Publicado originalmente em OrdemLivre.org.
Há no filme Tropa de elite um breve momento em que o Capitão Nascimento denuncia um aspecto muito forte da cultura brasileira. Ele, truculento, que nunca ouviu falar que os fins não justificam os meios, quando vai elogiar Neto, na etapa final de seu aprendizado, diz que suas manobras estão “padrão, padrão”.
É um contraste excelente. Não se questiona o treinamento do BOPE do filme; também não se questiona que achincalhar a vida dos moradores da favela e “botar na conta do Papa” um bandido está longe de ser o que se esperaria de um padrão de conduta. O Capitão Nascimento domina as técnicas em proveito próprio; ele as domina em seu mais alto padrão, para poder ignorar um padrão moral.
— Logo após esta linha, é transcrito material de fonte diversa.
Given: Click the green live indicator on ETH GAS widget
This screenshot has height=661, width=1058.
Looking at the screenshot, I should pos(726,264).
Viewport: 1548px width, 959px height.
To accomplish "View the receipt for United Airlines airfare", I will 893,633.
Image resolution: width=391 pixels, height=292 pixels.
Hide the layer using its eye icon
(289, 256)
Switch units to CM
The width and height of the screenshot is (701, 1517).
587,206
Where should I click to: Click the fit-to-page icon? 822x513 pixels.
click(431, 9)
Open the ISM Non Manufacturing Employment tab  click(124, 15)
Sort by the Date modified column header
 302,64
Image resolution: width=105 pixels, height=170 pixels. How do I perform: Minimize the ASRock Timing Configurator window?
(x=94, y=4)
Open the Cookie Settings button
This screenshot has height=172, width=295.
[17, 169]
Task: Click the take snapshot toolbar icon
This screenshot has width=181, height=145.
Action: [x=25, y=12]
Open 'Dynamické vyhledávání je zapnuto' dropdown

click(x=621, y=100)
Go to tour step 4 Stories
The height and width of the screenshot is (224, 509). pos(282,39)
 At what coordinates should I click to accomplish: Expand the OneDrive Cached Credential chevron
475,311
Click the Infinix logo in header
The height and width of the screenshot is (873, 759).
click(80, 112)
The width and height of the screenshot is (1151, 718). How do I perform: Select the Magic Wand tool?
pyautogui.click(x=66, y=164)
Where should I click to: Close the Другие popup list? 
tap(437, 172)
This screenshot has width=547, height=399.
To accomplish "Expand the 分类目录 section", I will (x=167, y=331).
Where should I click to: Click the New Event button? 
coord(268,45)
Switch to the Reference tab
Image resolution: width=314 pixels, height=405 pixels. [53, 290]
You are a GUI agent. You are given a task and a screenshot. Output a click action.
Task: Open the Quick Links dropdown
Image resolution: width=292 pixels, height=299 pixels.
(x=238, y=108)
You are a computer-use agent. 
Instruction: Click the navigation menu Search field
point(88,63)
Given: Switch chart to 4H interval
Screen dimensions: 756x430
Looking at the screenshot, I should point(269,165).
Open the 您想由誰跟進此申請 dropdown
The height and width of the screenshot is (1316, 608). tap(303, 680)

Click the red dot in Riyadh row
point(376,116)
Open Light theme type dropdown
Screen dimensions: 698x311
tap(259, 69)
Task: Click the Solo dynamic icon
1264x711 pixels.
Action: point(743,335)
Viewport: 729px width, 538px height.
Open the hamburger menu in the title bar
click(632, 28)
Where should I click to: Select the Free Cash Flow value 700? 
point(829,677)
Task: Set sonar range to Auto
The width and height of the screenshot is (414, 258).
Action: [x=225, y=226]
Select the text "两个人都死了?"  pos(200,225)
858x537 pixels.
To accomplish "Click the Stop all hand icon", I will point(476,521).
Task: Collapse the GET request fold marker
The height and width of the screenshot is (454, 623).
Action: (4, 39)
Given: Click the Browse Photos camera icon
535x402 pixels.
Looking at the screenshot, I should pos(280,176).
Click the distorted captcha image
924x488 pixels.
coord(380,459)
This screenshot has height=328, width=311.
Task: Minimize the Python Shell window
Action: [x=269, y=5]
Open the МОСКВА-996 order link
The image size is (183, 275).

Mas o elogio máximo que sai da sua boca é esse: “padrão”.
Não é difícil ver as vantagens de dominar o “padrão”. O filme mostra os alunos da PUC e, como eu mesmo estudei lá, sei que aquilo poderia ser um documentário, um reality show, e a verdade é que aqueles alunos são indiferenciados, seguidores cegos de modinhas intelectuais esquerdistas. O outro meio, o da polícia, é igualmente indiferenciado: são todos corruptos, mesquinhos e ridículos. Quem tem o domínio da realidade é o Capitão Nascimento. Tem o domínio das ações e é o único personagem que questiona os próprios atos. Os outros vivem segundo padrões; já ele domina o padrão e ensina o padrão: ou você o domina, ou vive dominado e cai na indiferenciação. Quem não passa no treinamento do BOPE volta para o mundo idiota da polícia comum. O filme repete assim a mesma estrutura de quase todas as conversas: quando nos reunimos para falar dos outros, eles são escravos de algum padrão, enquanto nós dominamos esse padrão. Até o debatemos, veja só!
Isso lembra muito Nelson Rodrigues. Seus personagens estão sempre transformando em fetiche algum aspecto institucional, “padrão”. Em Toda nudez será castigada, o filho quer quer o pai não se case de novo, e fique para sempre fiel à mãe. Em O beijo no asfalto, Arandir, casadíssimo e heterossexual, fetichiza a idéia de que não se deve negar nada a um moribundo, e dá um beijo na boca de um homem atropelado por um bonde. É possível dizer que essas foram apenas fachadas para as verdadeiras motivações dos personagens, mas essas foram as justificações que eles deram a eles mesmos — exatamente como, em A serpente, uma mulher fetichiza a idéia de felicidade conjugal a ponto de oferecer os préstimos do excelente marido à própria irmã.
Seria fácil dizer que essas obras são pueris e refletem um horror à complexidade. Mas elas são fruto de outra experiência. Elas refletem uma tentativa desesperada e, sob certo aspecto, um pouco desajeitada, de rejeitar a ambiguidade do cotidiano brasileiro. O filho não quer que o pai se case de novo porque o brasileiro, sem a firmeza da instituição do casamento (e olha que na época em que Nelson Rodrigues escreveu isso as coisas eram muito diferentes), não consegue definir seus relacionamentos, ficando assim sem saber definir sua identidade. Arandir se surpreende por, no meio do século XX, ser chamado de gay por beijar na boca um homem caído no meio da rua. A irmã entrega o marido à irmã. Esses personagens estão gritando: qual é o padrão? Qual é a regra?
Agora, O Capitão Nascimento atira em quem ele quiser, mas elogia a destreza do aprendiz chamando-a de “padrão”. No universo dele, o padrão é uma técnica. Só existe indiferenciação e vingança; não existe uma administração institucional, padrão, da justiça, uma regra que controle a violência. O Capitão Nascimento se agarra às técnicas do BOPE como os personagens de Nelson Rodrigues se agarram às suas regras fetichizadas, descontextualizadas. Claro que nenhum deles será salvo.
Essa é a experiência brasileira. Olhamos o caos. Não há punição institucional para a transgressão; só há a violência retributiva entre policiais e bandidos, e a violência aleatória contra as pessoas de bem. Em todas as classes sociais, diversas pessoas clamam, ressentidas, pela presença do Estado, e esse ressentimento nos vai envenenando a alma. Não queremos desejar uma vingança generalizada contra aqueles que imaginamos ser os malfeitores, não queremos linchar o bode expiatório; queremos só as regras que permitem a vida pacífica e a cooperação. E é por causa desse ressentimento misturado a desejo que os dramaturgos brasileiros produzem esses personagens que sonham, ou deliram, com um “padrão”.